Function-like macros and strange behavior

2019-02-25 00:21发布

问题:

I have started reading Effective C++ and at some point in item 2, the following is mentioned:

// call f with the maximum of a and b
#define CALL_WITH_MAX(a, b) f((a) > (b) ? (a) : (b))

...

int a = 5, b = 0;
CALL_WITH_MAX(++a, b); // a is incremented twice
CALL_WITH_MAX(++a, b+10); // a is incremented once

Here, the number of times that a is incremented before calling f depends on what it is being compared with!

Indeed, if I use a simple print statement in f, 7 gets printed in the first call, but I cannot for the life of me figure out why. Am I missing something obvious?

回答1:

The compiler replaces the macros with exactly what you pass in, verbatim. So you end up with

int a = 5, b = 0;
f((++a) > (b) ? (++a) : (b));
f((++a) > (b+10) ? (++a) : (b+10));


回答2:

Use g++ -E myprog.cpp (replace g++ with whatever-your-compiler-is if you are not using g++) - it works on ALMOST all compilers, it will produce the actual stuff after preprocessing.

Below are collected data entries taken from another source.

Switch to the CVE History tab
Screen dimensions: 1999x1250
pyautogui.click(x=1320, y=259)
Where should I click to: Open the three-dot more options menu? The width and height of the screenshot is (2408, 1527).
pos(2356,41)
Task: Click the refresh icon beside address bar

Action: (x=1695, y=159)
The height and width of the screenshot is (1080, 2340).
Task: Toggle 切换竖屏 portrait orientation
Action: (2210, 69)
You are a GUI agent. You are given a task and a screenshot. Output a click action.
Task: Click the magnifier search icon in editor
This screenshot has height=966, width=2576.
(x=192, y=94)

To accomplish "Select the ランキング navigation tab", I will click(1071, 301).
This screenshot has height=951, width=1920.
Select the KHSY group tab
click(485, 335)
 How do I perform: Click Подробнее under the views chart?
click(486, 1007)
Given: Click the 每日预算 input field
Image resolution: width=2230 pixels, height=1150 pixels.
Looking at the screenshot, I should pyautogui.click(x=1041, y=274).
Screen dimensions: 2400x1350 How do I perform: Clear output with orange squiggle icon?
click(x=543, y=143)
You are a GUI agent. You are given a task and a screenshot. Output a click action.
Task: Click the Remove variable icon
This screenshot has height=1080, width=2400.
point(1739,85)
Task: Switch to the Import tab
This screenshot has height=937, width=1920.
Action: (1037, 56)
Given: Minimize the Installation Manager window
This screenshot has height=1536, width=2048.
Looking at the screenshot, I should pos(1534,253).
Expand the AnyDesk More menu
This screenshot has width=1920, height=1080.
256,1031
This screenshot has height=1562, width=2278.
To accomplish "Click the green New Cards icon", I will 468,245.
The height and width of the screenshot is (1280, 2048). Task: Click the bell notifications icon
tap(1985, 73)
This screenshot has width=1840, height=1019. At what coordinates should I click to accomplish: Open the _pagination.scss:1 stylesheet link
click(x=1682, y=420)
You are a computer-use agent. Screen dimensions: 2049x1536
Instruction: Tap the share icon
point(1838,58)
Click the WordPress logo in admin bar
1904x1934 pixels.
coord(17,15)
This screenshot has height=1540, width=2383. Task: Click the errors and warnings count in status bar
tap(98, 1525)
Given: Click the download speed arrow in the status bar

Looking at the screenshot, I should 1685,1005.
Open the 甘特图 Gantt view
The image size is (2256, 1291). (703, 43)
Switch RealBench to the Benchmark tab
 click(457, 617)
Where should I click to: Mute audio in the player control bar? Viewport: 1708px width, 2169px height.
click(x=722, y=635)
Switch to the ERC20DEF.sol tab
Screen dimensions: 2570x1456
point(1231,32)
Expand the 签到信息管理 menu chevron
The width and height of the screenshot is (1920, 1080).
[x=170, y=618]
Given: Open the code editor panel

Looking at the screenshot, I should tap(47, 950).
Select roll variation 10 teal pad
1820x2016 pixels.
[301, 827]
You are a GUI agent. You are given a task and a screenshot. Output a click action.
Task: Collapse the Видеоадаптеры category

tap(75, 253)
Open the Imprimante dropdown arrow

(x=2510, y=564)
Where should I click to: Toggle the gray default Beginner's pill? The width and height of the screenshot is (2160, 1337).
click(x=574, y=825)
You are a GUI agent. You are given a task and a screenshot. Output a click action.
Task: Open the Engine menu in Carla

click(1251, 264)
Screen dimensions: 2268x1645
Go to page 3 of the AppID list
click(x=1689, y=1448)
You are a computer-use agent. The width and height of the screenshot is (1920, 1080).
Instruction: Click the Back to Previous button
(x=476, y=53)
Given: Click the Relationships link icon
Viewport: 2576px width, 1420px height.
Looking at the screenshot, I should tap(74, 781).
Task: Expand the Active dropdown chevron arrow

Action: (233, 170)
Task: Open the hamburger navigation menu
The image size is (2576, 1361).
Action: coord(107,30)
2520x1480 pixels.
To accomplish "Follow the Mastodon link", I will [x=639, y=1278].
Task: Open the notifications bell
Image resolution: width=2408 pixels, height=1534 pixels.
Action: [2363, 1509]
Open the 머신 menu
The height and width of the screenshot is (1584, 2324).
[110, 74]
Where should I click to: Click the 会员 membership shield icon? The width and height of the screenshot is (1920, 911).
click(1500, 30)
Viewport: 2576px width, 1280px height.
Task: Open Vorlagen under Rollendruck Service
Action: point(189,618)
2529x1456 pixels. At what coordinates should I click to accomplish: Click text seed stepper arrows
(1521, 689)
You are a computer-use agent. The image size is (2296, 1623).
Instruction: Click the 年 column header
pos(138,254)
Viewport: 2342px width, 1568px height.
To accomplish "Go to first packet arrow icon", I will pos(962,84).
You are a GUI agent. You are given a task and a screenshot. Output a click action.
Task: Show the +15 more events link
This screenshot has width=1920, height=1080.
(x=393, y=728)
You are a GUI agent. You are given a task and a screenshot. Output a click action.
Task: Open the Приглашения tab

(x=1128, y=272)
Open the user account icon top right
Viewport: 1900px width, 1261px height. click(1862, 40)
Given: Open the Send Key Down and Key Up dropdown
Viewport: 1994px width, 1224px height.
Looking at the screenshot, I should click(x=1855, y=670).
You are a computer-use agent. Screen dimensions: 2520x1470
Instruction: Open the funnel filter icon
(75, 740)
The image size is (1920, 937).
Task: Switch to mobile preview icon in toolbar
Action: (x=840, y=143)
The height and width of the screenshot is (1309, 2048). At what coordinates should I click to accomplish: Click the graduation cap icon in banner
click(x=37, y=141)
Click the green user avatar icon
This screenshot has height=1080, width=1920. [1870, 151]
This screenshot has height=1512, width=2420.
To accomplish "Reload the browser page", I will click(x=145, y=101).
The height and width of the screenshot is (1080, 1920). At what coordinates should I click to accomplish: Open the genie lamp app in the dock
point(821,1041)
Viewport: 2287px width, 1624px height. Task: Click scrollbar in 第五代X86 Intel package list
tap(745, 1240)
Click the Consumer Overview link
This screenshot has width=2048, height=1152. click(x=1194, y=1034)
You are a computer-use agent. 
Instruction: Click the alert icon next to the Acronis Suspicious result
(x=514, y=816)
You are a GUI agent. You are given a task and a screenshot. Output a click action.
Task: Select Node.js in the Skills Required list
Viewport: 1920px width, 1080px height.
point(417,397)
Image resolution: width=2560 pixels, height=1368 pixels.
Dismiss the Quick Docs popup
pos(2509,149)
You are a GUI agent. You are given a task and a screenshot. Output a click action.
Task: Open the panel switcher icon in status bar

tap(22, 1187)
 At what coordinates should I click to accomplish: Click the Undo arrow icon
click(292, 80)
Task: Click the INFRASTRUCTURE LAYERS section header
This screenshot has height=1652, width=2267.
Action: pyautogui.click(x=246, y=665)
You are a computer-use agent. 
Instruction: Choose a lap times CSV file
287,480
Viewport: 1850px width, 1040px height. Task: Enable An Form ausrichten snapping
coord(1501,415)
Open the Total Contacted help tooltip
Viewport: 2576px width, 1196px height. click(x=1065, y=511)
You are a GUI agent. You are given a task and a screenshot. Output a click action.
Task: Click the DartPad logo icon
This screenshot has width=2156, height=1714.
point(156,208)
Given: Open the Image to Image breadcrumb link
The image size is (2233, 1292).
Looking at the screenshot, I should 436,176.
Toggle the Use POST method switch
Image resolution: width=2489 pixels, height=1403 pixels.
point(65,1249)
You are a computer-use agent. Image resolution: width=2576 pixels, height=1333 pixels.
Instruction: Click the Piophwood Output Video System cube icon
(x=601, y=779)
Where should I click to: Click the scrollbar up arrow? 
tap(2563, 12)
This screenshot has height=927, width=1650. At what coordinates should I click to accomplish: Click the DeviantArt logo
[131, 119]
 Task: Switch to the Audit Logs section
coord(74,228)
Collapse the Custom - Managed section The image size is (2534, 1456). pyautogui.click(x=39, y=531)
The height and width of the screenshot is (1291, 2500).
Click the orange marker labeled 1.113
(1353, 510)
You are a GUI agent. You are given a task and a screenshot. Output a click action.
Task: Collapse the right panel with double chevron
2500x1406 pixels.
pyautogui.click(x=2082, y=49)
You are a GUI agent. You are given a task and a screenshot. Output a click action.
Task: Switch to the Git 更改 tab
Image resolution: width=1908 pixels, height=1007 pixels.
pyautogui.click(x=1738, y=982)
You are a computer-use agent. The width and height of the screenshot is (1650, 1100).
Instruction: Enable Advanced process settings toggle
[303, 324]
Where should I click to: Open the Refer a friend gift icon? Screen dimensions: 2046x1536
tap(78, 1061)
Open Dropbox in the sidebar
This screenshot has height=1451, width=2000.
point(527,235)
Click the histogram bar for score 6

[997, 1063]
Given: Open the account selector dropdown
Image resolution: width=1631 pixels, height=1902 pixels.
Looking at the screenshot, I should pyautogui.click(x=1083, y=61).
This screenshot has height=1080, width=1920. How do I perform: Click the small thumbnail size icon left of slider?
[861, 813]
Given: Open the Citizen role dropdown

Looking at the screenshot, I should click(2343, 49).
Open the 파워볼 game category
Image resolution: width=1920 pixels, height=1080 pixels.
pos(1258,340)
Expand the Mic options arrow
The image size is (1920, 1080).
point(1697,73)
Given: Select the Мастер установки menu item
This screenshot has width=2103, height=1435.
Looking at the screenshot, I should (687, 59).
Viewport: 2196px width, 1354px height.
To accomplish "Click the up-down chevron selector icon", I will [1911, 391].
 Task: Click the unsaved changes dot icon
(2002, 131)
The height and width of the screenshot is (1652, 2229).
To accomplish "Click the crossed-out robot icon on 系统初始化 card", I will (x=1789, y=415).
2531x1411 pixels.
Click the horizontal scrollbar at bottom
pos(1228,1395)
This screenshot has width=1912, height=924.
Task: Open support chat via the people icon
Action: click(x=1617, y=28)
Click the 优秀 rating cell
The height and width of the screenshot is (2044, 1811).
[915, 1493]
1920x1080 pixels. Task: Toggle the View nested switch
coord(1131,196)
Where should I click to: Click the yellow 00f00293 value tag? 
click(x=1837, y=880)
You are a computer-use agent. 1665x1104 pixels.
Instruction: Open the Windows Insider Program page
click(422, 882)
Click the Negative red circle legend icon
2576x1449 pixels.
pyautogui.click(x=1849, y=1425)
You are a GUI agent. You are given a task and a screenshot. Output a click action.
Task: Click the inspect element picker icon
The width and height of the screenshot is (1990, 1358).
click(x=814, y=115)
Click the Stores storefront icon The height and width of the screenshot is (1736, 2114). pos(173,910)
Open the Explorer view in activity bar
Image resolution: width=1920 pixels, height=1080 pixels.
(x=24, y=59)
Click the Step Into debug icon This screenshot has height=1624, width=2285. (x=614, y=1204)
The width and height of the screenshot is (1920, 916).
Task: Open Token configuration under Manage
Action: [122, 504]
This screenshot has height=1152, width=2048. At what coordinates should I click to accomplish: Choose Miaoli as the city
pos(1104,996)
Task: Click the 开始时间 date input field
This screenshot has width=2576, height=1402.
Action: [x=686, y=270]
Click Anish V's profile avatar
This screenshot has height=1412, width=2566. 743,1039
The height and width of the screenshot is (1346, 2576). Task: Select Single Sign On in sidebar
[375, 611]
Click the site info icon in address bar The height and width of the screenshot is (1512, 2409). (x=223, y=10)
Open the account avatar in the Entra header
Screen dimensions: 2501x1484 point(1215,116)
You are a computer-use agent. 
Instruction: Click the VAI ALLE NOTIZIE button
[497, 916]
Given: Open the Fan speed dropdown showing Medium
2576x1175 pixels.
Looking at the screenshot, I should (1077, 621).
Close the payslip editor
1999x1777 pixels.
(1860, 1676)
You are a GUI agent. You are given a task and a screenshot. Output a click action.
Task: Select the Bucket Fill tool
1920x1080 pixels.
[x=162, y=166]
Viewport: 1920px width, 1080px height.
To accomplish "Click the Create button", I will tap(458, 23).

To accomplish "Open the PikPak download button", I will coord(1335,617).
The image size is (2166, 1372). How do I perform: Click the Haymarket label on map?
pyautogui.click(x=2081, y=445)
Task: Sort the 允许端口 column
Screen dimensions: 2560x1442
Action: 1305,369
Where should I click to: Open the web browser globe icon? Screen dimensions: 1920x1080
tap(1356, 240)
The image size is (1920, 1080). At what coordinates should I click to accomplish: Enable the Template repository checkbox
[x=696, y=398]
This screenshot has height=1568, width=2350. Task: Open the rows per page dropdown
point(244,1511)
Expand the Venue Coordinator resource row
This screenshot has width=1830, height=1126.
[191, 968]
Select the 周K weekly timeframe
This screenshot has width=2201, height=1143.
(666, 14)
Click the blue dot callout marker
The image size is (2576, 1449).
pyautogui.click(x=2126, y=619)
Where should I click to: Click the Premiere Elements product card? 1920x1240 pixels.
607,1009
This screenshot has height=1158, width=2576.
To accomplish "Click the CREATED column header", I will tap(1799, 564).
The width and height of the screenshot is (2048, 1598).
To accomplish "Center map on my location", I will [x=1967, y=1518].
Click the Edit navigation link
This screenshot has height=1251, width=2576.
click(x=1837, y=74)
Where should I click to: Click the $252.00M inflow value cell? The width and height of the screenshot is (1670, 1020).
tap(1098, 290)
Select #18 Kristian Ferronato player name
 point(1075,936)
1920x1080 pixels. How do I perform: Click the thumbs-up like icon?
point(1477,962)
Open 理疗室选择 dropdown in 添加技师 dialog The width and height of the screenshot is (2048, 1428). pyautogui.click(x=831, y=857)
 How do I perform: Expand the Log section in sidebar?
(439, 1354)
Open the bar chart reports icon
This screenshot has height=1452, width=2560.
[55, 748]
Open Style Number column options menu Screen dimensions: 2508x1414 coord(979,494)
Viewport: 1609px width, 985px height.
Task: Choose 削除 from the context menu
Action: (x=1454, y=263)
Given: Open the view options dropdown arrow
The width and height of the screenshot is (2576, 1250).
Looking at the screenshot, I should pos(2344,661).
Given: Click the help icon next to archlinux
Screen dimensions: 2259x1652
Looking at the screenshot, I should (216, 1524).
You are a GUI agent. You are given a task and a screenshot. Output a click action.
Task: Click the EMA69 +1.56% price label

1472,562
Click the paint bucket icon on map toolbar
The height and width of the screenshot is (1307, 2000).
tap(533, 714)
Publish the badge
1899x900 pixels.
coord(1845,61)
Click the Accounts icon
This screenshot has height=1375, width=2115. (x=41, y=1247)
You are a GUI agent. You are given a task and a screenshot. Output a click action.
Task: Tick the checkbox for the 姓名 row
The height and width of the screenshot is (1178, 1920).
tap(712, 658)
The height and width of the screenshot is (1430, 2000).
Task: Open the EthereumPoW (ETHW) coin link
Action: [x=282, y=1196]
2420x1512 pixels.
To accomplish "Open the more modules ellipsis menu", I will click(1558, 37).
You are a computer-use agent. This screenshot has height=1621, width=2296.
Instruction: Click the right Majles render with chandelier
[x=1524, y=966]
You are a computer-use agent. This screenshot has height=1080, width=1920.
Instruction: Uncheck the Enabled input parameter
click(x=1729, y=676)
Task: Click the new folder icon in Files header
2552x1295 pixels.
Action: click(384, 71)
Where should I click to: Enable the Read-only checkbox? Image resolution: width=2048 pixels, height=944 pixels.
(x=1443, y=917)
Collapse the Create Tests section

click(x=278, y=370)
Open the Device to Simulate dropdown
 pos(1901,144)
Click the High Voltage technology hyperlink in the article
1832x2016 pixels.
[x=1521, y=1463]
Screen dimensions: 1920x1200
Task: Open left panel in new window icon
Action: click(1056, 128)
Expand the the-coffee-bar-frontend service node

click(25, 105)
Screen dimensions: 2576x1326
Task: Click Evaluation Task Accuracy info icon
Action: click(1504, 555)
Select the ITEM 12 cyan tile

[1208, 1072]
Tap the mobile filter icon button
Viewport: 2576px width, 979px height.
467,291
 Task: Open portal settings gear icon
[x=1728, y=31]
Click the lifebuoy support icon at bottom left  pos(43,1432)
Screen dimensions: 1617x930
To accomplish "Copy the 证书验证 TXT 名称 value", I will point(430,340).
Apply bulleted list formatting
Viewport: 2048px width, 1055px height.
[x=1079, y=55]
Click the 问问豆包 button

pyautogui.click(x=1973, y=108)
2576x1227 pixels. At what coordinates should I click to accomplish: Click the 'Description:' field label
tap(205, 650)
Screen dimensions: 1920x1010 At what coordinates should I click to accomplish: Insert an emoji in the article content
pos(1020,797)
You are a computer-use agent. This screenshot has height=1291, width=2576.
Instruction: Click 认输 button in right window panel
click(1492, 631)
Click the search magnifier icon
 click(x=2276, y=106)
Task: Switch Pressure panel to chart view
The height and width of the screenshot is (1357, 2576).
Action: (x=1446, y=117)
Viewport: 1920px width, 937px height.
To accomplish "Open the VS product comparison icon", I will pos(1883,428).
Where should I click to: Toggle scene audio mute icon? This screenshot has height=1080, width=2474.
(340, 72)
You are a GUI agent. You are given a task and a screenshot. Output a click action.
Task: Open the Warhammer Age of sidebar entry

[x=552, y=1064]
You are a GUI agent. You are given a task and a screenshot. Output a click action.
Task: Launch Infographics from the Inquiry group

And this is a great example of why you shouldn't use macros to do function-type stuff.

You'd get much more of what you (probably) expect if you were to use an inline function:

 inline void CallWithMax(int a, int b) 
 {
     f((a) > (b) ? (a) : (b));
 }

Any decent compiler should be able to do this AT LEAST as efficient as a macro, with the added advantage that your a and b are evaluated once in the calling code, and nothing "weird" happens.

You can also step through a inline function if you build your code with debug symbols, so if you want to see what value a and b actually are inside the function, you can do that. Macros, because they expand into the original place in the source code, so you can't really see what's going on inside.